Targeting Pim2 Improves Effector Function and Longevity of CD8 T cells in Cancer Immunotherapy

The Pim kinase family is critically involved in tumorigenesis, yet its function in primary T cells remains poorly understood. We previously reported that Pim2 negatively regulates T-cell responses to alloantigen. To investigate how Pim2 impacts anti-tumor immunity of CD8 T cells, we generated Pim2-/- strains bearing tumor-antigen-specific T cells and performed adoptive T-cell therapy (ACT) against established tumor. We found that Pim2 restricts effector differentiation and persistence of CD8 T cells.

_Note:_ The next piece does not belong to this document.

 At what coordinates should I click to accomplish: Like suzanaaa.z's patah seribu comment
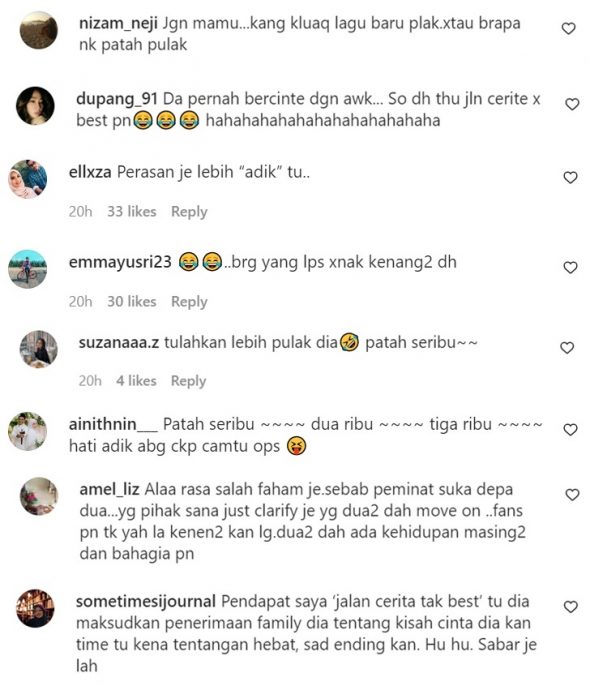point(567,348)
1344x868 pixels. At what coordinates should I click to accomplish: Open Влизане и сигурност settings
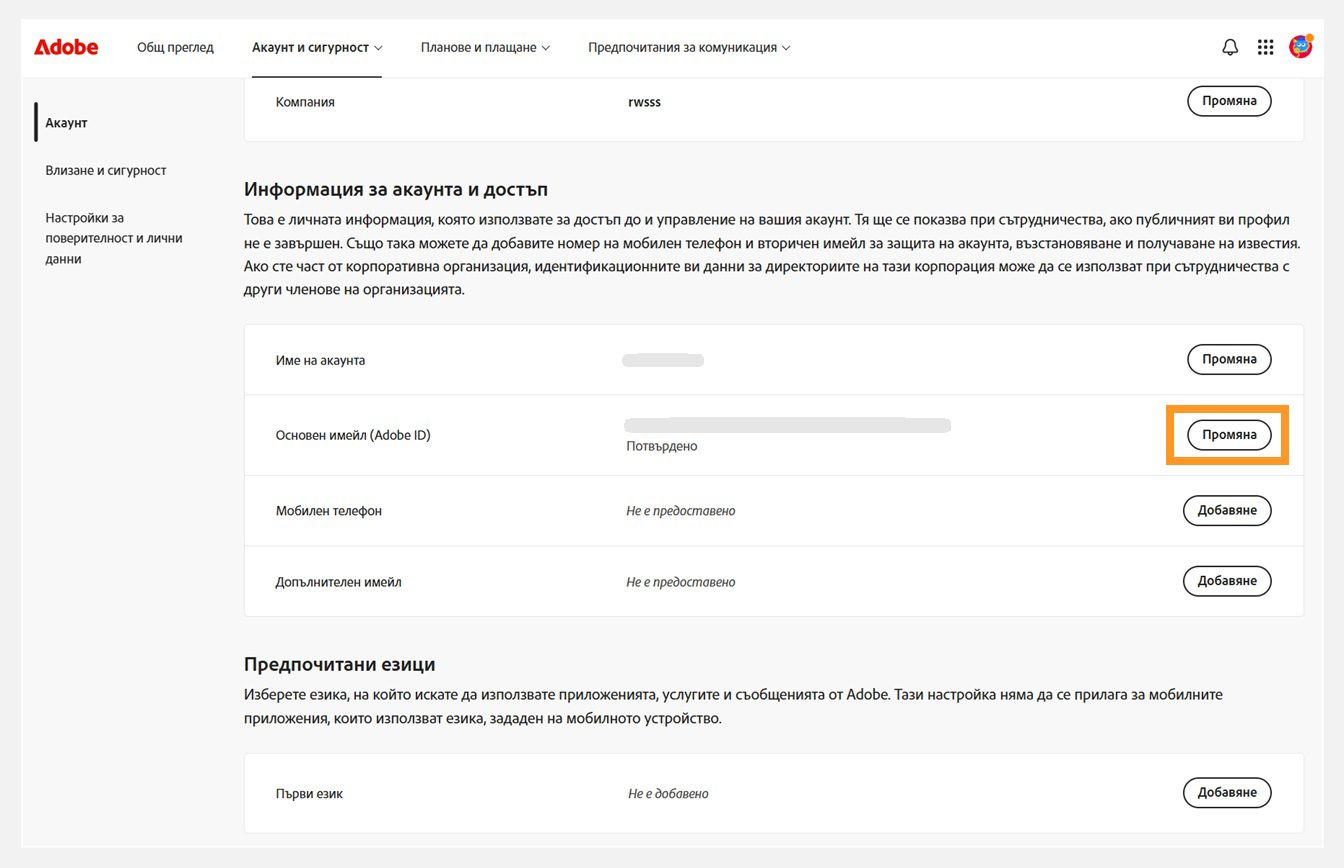(x=105, y=170)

As a result, Pim2-/- CD8 T cells exhibited greater potency than WT cells in controlling tumor growth across various cancer models. Mechanistically, Pim2 phosphorylates and inhibits its downstream target Vprbp, a kinase that phosphorylates and stabilizes Ezh2. Consistently, Pim2 deficiency increased Ezh2 expression and H3K27 trimethylation in CD8 T cells. Elevated Ezh2 activity in Pim2-/- CD8 T cells supported progenitor-like/memory differentiation within lymphoid organs. Furthermore, Pim2 deficiency diminished autophagy in CD8 T cells, thereby promoting glycolytic metabolism to drive effector T-cell differentiation in the tumor microenvironment (TME). In human T cells, silencinge Pim2 increased cytokine production and effector differentiation. A Pim2-specific inhibitor improved murine T-cell immunity against melanoma and increased the activity of human melanoma-specific T cells and CD19 CAR-T cells. Taken together, the current work reveals novel and compelling evidence to support Pim2 as a promising therapeutic target for improving cancer immunotherapy through enhancing effector differentiation and persistence of T cells.